Avevo pensato di non dire nulla sull’omicidio di Emmanuel avvenuto a Fermo, ma dopo aver letto un po’ di tutto, voglio dirvi il mio umile e controcorrente pensiero. Vi avviso che il mio post non piacerà a molti, ma il bello della rete è proprio questo: scrivere e leggere di tutto, beccarsi gli insulti e andare avanti.
A me da dove venisse quest’uomo importa più o meno niente, la sua storia precedente può fare da substrato a molte discussioni sulla vita, sull’immigrazione, sulla fortuna o sulla sfortuna, sulla capacità di vivere, sulla capacità di adattamento, sulla capacità di accoglienza, e tanto altro, ma nulla cambia riguardo l’episodio di cui stiamo discutendo.
Un uomo, un marito, un padre di famiglia è morto. Questa è la verità, che vale per lui come per tanti (secondo me troppi) altri morti che ci sono tutti i sacrosanti giorni, e non solo da noi. Ma se un uomo muore per mano assassina di un altro uomo, magari dopo una lite nata o per un insulto o per Dio solo sa cosa, ma quale è il problema legato alla sua storia precedente, quale è il senso dei tanti, troppi distinguo che leggo da una parte e dall’altra, che non sono fatti per chiarire la vicenda, ma solo per cavalcarla a fini politici o di “filosofia di vita”. Ho letto da subito una montagna di commenti “pro” da parte di chi nega l’evidenza dei fatti, e cioè che il fenomeno migratorio si porta dietro (ed è sempre stato così) anche un tasso di criminalità elevato. In questo caso, però, non c’entra nulla perché ad essere ammazzato è un immigrato, ma cavalchiamo anche questo per dire che “abbiamo ragione noi” e ” che dobbiamo accogliere chiunque”. Sbagliato, molto sbagliato.
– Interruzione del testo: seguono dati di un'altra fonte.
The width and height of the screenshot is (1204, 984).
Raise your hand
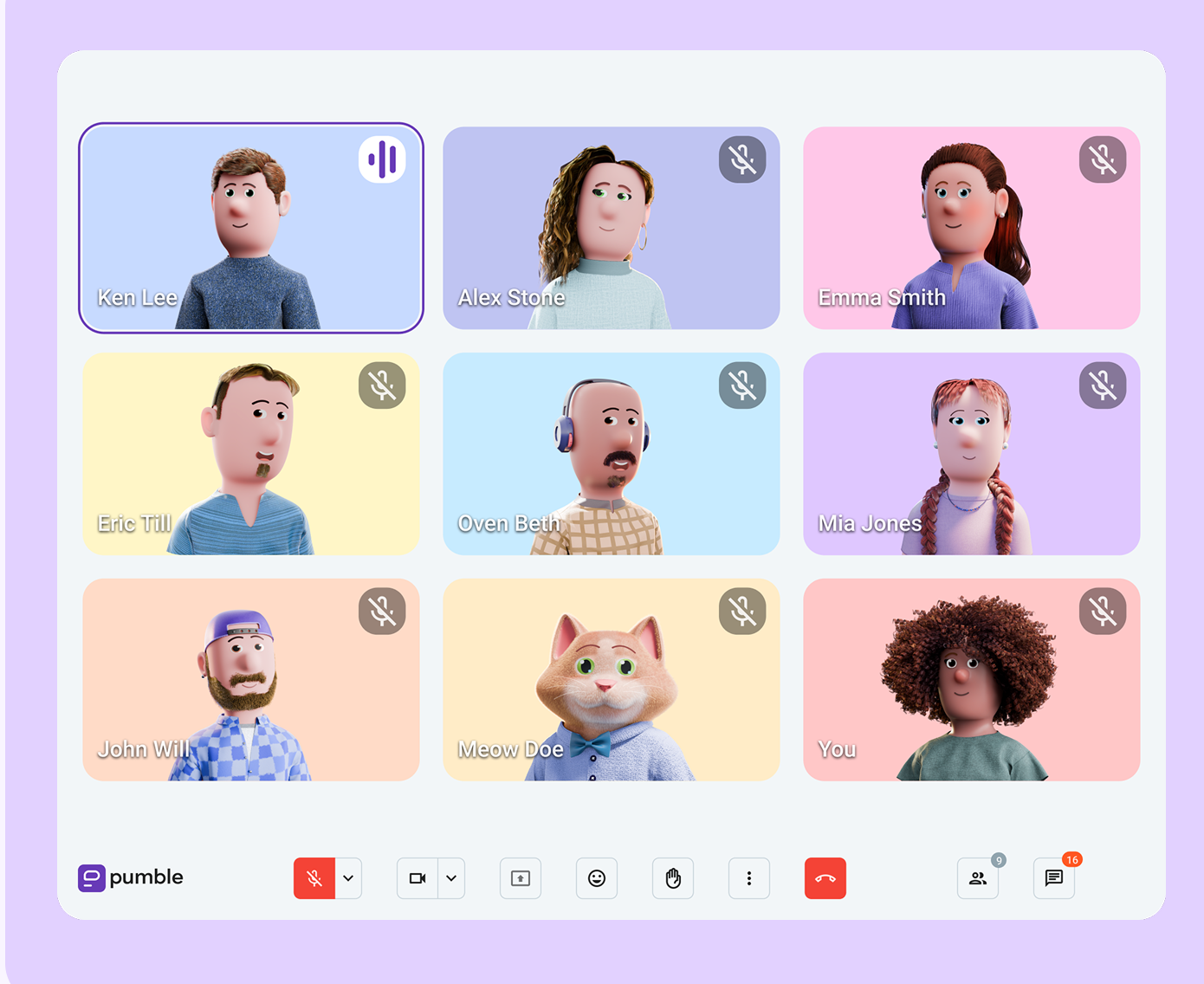pos(673,877)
Poi, dopo la pubblicazione di alcune testimonianze, ecco i fautori del “buttiamoli tutti a mare”, e del “a casa loro, non a casa nostra”, o del “ma lo vedi che sono tutti delinquenti”, o del “Eh, ma non si può giudicare così in fretta”, che sono poi gli stessi che appena vedono una zingara le addebitano tutti i furti avvenuti nel raggio di 300 metri negli ultimi 20 giorni. E lì non vale la necessità di verifiche dei fatti, sono tutti delinquenti, punto e basta.
Bene, lasciatemi dire che entrambe le posizioni, di fronte alla morte, a me sembrano piuttosto fuori luogo, così come lo sono sempre i distinguo tra le parti: un uomo è morto, nothing else.
E buon senso vorrebbe che tutti, oggi, non facessimo né gli investigatori né gli studiosi di antropologia criminale, ma solo che lasciassimo alle Autorità competenti il compito di indagare e verificare i fatti, e che provassimo a tacere, almeno oggi, guardando la morte di un uomo.
Ma non siamo capaci, arrivederci al plastico di Vespa e alle disquisizioni dotte tra Salvini e Alfano.
Io mi limito a sperare che Emmanuel possa trovare pare e che la sua famiglia ( o quello che ne rimane) trovi una vita migliore di quella che ha avuto finora.